The report stage is designed to highlight any issues that are not clear from a mere visual check. An EICR inspection will make the property owner aware of any defective work or faults as well as informing them of out-of-date safety standards should any be in place.
While there’s no ‘failure’ per se, as it is merely a report, an EICR that shows problems will be marked as ‘unsatisfactory’ and will require attention from the landlord in question. Only once any issues thrown up by the report have been addressed will a EICR Certificate of Safety be issued, making the accommodation fit for rental under the new laws.
Does it matter who carries out an EICR?
Yes, definitely. There is now a legal requirement for landlords (and letting agents) to take the necessary steps to ensure that the contractors they hire to carry out inspections and testing are competent. If you think this sounds a little vague, it is, but new guidance is set to be developed so landlords can make sure they’ve hired someone capable.
Obtaining proof of competence is going to be vital under the new rules, as any landlord who fails to comply or is found to be in breach of the law will be fined anything up to £30,000. Banning orders will also be in the courts’ arsenal for repeat offenders or individual cases serious enough to warrant them.
How will the mandatory electrical safety checks be implemented?
The (MHCLG) has announced that they intend to phase in the introduction of mandatory electrical safety checks over two years:
- Year one will affect all NEW private tenancies
- Year two will affect ALL private tenancies
When will mandatory electrical safety checks start?
As mentioned above, the implementation date hasn’t been made clear by (MHCLG), but it’s a priority and their intention is to introduce the legislation as soon as possible.
This, however, isn’t much use to landlords who wish to plan ahead for upcoming changes. Hopefully, clarification will be made sooner rather than later.

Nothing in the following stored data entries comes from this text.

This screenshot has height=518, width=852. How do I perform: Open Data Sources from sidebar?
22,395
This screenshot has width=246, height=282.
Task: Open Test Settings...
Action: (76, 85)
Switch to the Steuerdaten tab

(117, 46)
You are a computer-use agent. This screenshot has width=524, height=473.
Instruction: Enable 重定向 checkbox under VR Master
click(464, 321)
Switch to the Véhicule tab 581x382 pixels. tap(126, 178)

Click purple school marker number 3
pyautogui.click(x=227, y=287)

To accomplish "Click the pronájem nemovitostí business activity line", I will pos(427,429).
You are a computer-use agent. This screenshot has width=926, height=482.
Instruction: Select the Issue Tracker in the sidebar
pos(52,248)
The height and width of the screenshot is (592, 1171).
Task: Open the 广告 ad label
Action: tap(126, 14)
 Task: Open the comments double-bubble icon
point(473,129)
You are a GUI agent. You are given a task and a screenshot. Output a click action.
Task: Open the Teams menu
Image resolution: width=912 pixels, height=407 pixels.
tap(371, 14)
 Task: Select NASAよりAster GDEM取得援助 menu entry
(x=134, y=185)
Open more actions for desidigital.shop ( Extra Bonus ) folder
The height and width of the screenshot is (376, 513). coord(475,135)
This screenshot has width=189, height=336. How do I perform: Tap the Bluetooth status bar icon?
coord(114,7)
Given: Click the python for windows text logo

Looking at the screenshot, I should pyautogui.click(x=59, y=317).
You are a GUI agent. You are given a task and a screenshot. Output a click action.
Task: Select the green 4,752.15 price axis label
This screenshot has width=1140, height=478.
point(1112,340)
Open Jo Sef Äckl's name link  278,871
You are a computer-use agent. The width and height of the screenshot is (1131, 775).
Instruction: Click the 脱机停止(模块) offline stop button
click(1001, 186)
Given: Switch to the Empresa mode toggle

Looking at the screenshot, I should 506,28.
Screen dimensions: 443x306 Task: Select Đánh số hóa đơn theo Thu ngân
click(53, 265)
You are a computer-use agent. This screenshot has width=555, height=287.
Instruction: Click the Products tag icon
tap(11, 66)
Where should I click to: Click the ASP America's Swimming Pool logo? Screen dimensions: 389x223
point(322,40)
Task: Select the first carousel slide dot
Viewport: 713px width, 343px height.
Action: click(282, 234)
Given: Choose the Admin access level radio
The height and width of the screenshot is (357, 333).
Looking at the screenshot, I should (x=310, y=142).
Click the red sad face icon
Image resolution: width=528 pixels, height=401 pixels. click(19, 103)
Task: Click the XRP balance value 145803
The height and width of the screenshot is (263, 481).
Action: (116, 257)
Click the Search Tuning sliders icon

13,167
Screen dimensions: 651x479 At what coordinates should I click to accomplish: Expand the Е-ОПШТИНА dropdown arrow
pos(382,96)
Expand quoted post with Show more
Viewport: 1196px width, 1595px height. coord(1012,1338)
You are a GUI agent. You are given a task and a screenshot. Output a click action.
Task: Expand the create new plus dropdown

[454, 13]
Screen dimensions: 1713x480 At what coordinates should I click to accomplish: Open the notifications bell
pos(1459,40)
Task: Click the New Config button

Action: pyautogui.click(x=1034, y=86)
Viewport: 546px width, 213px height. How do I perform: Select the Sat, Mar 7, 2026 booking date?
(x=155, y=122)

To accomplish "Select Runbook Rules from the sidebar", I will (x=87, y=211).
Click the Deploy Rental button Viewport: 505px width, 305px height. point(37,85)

What are the experts saying?
Obviously, as reputable agents and members of the industry’s top governing bodies such as ARLA and NALS, we welcome the news. Even if it does add an extra layer of bureaucracy to the PRS, tenants safety should always be the number one priority of both landlords and letting agents.
That said, the chief executive of ARLA Propertymark, David Cox, made some very good points in his comments following the announcement:
“We’ve had mandatory gas safety checks for years, and therefore it is logical to extend similar checks to electrical safety.
“However, there may not be enough qualified inspectors to cope with demand from the whole industry in a short period of time, and therefore we will need a long lead time so landlords can meet the requirements.
“The industry has a very busy year ahead with mandatory client money protection coming into force, the tenant fees ban taking effect, and the prospect of anti-money laundering regulations being extended to lettings; it cannot withstand any further changes this year.”